What has gone so wrong that the Rangers may have to win 20 of their final 25 games to grab their first playoff spot in four seasons? Sather places the blame squarely on a mindset he senses has taken root in the organization. “To see a team that can fall apart as quickly as we have and to play as well as we have some nights, I mean, that sort of thinking takes a long time to develop. It doesn’t happen in three or four months, and you don’t solve it in three or four months.”

This, he says, is a culture of losing, and it permeates the organization. It happens, he says, when “there’s no accountability.” If the Rangers had been comprised of younger players who feared a mistake on the ice would land them back in the minors, it might not be that way. But since winning the Stanley Cup in ’94, the Rangers have been an older team.

It was Neil Smith’s team, and Smith somehow felt compelled to regularly trade young talent for veteran performers and sign big-ticket free agents, though he often confided that he didn’t actually like to make deals to “win now.”

“Patching holes,” is how Sather puts it. “I’m not going to criticize the past organization that was here, but,” he criticizes, “there was no long-term thinking in it. Everyone was moved to get an immediate change. I’m against doing something like that. If you’re getting a bona fide star or a superstar for a prospect, that’s one thing. But to trade all of your assets just to try to fill a hole, I think that’s a mistake.”

So Sather was left with a team overpopulated by a certain type: “a guy that’s a veteran of eight or nine years, with a big contract. He knows you’re not going to send him down.”

As a consequence, his team “gives up goals at the wrong point, they turn over pucks at the wrong point, they miss checks, the goaltenders miss saves, and you’ve got that subconscious attitude about giving up too easily. When you see a team miss the playoffs a lot of years, what happens in most cases is (new general managers) clean out everyone to get rid of that kind of thinking. It’s not necessarily the players’ talent. It’s the thinking you’ve got to change.”

Cleaning house sounds nice, but, thus far, Sather has made very few such moves. “What do people think?” wonders one Rangers insider about those demanding trades. “Do they think that because the Rangers don’t want, say, Valeri Kamensky, that the other teams in the league do want him? Do they think that the Rangers are smart and the other teams are stupid?”

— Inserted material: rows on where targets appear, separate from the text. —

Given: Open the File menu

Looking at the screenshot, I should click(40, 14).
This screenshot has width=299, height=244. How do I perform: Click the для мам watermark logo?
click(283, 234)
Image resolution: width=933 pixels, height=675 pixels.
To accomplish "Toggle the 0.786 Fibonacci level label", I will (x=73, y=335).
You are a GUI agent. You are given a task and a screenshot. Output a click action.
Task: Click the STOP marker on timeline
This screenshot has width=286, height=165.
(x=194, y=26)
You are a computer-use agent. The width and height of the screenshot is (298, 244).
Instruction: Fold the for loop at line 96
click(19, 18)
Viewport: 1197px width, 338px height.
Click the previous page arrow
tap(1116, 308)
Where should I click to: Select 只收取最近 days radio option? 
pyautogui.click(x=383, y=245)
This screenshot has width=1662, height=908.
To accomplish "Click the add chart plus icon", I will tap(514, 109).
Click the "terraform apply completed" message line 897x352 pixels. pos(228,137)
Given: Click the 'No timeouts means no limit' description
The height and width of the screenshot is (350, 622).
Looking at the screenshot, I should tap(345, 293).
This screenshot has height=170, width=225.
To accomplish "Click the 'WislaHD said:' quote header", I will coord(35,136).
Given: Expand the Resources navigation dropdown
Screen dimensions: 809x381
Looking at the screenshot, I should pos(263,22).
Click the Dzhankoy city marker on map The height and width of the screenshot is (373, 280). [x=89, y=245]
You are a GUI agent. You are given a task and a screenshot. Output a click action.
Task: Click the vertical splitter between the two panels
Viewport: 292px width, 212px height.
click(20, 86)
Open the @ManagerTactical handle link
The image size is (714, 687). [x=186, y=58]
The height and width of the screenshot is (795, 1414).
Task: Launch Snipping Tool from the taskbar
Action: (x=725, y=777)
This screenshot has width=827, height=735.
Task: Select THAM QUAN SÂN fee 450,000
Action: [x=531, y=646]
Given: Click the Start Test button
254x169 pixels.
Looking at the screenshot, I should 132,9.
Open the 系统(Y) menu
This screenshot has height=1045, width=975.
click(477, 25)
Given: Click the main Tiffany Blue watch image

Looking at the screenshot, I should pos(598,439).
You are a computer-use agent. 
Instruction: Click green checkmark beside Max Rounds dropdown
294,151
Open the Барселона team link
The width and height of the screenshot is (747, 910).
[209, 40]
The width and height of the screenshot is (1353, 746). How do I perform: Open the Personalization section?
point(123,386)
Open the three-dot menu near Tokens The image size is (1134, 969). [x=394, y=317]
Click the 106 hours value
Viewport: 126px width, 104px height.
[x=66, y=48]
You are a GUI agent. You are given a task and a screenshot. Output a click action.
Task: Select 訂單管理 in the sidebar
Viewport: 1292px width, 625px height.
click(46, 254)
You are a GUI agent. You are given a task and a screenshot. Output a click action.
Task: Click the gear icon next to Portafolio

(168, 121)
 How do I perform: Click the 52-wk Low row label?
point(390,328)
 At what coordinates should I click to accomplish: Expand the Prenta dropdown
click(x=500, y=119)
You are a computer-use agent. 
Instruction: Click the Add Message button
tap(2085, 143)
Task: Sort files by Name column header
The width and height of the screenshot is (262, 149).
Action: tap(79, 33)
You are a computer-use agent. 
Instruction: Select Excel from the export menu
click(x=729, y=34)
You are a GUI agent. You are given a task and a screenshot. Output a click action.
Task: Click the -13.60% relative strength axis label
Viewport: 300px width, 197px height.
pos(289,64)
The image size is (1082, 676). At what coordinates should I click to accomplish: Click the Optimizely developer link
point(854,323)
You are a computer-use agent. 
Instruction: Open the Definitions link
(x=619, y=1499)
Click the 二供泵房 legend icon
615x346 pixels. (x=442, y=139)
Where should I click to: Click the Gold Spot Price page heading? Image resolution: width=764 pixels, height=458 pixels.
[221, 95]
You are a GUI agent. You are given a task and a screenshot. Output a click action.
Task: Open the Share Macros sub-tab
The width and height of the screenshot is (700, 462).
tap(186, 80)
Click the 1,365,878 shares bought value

Still, Sather says any of his players can be had. “There’s not anyone here who’s untouchable as far as I’m concerned.”

Mark Messier is not going anywhere, though, unless he retires at season’s end. Too often, Messier looks every bit his 40 years and then some. He ranks 975th out of 975 NHLers in plus/minus, on the ice for 25 more even-strength goals against the Rangers than goals for.

This team’s expectations may have emanated from Messier’s “guarantee” to return the Rangers to the playoffs. But while Sather and the coaching staff defend him, lauding his still-impressive leadership skills and effort, there have been rumblings that some teammates feel the Captain, too, deserves his share of public criticism for poor play. And the fans—who demanded Messier’s return for three years—now seem disenchanted.

“C’mon, Mess,” one blue-seater loudly groaned last Sunday, “I want my money back.”

The future of the Rangers is elsewhere. “There’s been a lot of new, young people brought in here,” Sather says with justification. For the first time in a while, 11 players on the roster are under 25, products of both Smith and Sather deals.

“You know,” Sather says, “this is really Manny Malhotra’s first year of development. The guy has played pro three years but this is the first time he’s really been used in any meaningful way. And we’ve made him accountable and he’s starting to respond to it.”

There are also some fine young defensemen like 20-year-old rookie Tomas Kloucek. And two-thirds of the Czechmates line, Jan Hlavac and Radek Dvorak, are in that younger group.

But perhaps more than the talent or the age of the players, “it’s the culture we’re trying to change,” Sather says, eyeing the bottle of pills on the counter in front of him. “The average fan, he probably doesn’t understand that.”